When it comes to the subject of reasonable priced meats which provide nourishing and appetizing dishes they are many and of large variety. A leg of mutton might be placed in the front rank as a wise purchase for a large family. Where there are only two or three at the family table the mutton would grow tedious by virtue of its many visits.

If it can be used, however, in a few meals it is excellent boiled very slowly and served with caper sauce. It also provides a pot of excellent stock, which, with barley and vegetables, makes a tureen of the best mutton broth. Usually a good leg of mutton remember, it is of mutton I am speaking, not lamb can be purchased for ten or twelve cents a pound.

Another good way to cook a rather tough leg of mutton is by brazing it. Brush the meat over with butter, sear it quickly over a hot fire, then put with three cups of boiling water in a closely covered soup pot. It should be well seasoned with cloves and peppercorns, carrots, turnips, celery and onions cut in dice, also parsley and a bit of bay leaf.

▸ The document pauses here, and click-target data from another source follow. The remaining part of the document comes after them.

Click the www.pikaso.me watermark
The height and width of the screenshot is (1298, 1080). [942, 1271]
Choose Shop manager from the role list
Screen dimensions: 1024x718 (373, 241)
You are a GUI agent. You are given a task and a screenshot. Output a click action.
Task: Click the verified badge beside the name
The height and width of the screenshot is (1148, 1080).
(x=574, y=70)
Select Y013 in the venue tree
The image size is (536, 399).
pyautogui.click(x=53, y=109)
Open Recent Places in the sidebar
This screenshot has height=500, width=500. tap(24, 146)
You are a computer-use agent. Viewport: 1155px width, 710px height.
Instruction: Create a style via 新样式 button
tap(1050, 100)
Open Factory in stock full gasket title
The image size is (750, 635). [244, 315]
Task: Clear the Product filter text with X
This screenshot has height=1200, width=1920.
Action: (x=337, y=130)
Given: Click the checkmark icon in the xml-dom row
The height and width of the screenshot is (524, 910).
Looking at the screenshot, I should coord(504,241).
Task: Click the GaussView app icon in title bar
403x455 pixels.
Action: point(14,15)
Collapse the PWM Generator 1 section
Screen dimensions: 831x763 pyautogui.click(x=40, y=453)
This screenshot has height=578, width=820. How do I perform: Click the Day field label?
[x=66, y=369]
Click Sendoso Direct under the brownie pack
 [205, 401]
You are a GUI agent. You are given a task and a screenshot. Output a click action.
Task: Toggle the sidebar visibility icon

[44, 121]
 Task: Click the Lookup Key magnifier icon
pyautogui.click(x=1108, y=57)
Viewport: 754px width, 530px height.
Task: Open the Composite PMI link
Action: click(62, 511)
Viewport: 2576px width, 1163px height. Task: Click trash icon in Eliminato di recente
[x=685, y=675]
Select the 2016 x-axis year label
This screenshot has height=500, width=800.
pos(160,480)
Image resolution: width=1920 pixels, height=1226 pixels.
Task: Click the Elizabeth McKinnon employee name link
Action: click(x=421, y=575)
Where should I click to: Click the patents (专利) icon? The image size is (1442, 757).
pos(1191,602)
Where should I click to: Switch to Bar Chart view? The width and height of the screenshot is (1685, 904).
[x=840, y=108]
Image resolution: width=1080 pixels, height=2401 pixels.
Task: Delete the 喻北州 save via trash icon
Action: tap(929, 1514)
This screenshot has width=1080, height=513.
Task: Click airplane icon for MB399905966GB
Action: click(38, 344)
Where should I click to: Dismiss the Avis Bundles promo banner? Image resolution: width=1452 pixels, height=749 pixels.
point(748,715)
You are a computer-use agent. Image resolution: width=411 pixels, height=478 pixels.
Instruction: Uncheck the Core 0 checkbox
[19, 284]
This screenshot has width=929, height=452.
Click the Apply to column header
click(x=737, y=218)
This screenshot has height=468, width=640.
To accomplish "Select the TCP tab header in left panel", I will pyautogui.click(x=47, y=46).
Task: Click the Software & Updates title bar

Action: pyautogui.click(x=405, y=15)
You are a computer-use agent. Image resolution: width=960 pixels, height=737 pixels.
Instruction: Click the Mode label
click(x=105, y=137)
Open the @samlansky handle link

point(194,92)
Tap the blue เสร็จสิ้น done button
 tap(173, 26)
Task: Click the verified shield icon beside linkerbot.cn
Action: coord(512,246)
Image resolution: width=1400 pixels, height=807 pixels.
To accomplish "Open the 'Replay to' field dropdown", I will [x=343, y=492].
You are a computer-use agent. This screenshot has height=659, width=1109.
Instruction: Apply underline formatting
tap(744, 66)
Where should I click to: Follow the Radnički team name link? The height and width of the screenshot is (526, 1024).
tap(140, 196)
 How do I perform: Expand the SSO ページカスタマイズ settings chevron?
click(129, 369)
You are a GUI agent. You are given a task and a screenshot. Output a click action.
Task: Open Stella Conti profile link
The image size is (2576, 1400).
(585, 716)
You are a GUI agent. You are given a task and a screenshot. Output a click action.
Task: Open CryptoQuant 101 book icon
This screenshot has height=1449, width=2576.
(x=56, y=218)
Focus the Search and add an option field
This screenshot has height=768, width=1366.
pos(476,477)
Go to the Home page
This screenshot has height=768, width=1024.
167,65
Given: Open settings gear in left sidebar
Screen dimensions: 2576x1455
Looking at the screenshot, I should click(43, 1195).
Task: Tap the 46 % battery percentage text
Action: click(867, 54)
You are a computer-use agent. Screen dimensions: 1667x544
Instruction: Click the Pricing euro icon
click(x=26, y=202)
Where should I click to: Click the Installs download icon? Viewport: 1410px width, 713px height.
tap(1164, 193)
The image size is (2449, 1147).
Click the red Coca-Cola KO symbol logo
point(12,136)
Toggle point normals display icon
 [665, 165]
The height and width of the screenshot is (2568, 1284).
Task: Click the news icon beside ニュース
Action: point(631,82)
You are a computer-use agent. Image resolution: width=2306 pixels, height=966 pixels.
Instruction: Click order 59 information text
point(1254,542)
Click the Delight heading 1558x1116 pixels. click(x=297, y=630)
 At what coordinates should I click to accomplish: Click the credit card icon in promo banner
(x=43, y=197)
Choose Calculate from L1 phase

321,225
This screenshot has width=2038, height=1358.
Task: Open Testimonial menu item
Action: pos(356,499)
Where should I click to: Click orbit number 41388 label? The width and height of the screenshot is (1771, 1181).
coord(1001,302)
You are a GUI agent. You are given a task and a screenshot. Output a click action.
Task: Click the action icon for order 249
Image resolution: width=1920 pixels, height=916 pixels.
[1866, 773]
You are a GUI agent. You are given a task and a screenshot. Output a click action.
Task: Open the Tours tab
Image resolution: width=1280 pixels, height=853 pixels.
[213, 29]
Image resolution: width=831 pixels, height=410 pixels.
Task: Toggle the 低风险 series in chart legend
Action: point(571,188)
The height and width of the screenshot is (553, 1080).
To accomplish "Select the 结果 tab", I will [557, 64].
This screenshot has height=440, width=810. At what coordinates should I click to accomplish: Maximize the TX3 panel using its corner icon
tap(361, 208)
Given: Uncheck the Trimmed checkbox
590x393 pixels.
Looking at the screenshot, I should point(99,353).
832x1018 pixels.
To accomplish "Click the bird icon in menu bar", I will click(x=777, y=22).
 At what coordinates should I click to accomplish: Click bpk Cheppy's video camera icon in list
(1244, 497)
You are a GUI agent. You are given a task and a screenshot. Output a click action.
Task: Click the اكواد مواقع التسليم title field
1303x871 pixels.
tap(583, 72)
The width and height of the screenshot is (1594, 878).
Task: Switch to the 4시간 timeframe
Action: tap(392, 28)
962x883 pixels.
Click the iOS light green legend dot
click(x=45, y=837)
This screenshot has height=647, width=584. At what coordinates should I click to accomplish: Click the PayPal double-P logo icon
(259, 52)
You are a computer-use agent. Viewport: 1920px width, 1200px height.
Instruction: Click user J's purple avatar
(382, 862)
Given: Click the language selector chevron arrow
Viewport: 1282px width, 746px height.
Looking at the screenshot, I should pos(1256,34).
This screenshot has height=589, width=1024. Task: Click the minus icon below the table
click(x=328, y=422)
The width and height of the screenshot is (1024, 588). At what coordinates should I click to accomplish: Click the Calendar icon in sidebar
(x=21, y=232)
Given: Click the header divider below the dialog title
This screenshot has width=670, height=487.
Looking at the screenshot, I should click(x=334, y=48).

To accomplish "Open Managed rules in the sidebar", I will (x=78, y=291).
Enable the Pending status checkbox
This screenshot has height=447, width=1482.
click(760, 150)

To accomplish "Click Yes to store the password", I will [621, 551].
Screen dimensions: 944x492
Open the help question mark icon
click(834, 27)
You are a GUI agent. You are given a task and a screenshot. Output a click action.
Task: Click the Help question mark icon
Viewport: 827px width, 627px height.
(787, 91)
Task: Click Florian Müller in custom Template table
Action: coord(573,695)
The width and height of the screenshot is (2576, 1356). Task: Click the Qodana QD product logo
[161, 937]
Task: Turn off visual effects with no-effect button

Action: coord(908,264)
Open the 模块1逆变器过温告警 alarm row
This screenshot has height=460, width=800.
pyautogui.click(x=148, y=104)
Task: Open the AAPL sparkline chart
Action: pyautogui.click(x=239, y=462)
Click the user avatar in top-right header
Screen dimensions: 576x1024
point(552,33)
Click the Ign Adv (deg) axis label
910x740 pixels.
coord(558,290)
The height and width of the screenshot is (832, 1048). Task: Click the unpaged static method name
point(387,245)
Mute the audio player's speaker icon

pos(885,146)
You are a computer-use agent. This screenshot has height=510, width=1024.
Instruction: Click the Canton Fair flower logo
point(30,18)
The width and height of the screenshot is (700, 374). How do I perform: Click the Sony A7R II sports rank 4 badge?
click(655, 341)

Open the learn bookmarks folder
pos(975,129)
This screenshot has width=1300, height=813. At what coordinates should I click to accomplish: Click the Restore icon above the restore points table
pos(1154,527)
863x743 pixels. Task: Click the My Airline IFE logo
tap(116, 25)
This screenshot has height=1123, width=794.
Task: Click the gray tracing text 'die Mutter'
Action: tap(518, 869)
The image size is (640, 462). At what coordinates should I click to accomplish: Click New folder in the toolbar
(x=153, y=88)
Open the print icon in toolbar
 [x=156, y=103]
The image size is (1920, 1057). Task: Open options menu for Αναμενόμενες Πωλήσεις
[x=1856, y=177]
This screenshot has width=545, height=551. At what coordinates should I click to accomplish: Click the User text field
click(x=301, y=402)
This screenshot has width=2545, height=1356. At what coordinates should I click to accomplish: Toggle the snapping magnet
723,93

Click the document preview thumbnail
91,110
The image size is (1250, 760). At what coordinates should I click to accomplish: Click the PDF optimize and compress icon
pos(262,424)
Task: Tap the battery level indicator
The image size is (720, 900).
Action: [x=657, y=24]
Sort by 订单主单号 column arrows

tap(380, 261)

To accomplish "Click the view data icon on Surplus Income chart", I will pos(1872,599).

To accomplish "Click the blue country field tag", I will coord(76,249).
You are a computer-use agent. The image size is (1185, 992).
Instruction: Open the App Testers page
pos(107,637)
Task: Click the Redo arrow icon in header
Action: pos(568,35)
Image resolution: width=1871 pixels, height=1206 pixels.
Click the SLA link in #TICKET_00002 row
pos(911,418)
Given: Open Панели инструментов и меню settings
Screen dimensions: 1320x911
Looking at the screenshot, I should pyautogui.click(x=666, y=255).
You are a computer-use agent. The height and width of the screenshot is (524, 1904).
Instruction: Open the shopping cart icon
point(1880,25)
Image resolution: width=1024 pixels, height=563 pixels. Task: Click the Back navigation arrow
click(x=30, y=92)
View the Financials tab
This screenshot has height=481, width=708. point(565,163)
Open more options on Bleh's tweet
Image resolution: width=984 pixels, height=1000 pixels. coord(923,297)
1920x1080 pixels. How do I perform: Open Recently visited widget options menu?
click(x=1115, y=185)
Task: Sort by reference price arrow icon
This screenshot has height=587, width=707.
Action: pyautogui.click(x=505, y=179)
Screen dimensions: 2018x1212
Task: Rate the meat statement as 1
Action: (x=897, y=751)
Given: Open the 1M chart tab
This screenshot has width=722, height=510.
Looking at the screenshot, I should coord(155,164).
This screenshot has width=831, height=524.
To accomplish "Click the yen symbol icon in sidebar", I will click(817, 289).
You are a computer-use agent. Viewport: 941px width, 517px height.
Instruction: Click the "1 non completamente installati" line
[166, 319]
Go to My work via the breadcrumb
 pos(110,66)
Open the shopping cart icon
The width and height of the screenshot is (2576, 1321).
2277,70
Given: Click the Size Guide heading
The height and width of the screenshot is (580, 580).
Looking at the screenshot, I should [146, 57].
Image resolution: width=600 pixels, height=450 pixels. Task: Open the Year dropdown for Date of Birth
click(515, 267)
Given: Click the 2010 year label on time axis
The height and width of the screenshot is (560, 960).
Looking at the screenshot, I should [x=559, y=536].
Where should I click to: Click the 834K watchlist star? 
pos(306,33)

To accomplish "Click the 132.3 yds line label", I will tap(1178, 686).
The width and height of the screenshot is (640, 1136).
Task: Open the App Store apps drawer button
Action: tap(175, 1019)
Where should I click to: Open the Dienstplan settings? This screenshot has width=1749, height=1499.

Fasten the lid on the soup pot with a thick paste of flour and water, and allow it to cook for five or six hours in an oven about at the temperature required for baked beans. Mutton prepared in this fashion is tender and delicious.

Soup Meat

There is a knack in knowing how to choose a good soup bone as well as in knowing how to cook it. It ought to be about twothirds meat and onethird bone and fat. In the winter it is an excellent plan, provided you have a large enough soup kettle, to purchase two bones for soup one the knuckle, which seldom costs over four or five cents a pound, the other a solid flesh piece, costing perhaps seven or eight cents. When the meat is cooked to the point where, if it were a stew, you would take it from the fire, lift out with a skimmer on a large platter the meaty soup bone and cut away from it the nicest pieces of beef. You can often obtain two or three pounds of this meat, well seasoned and tendered by slow cooking.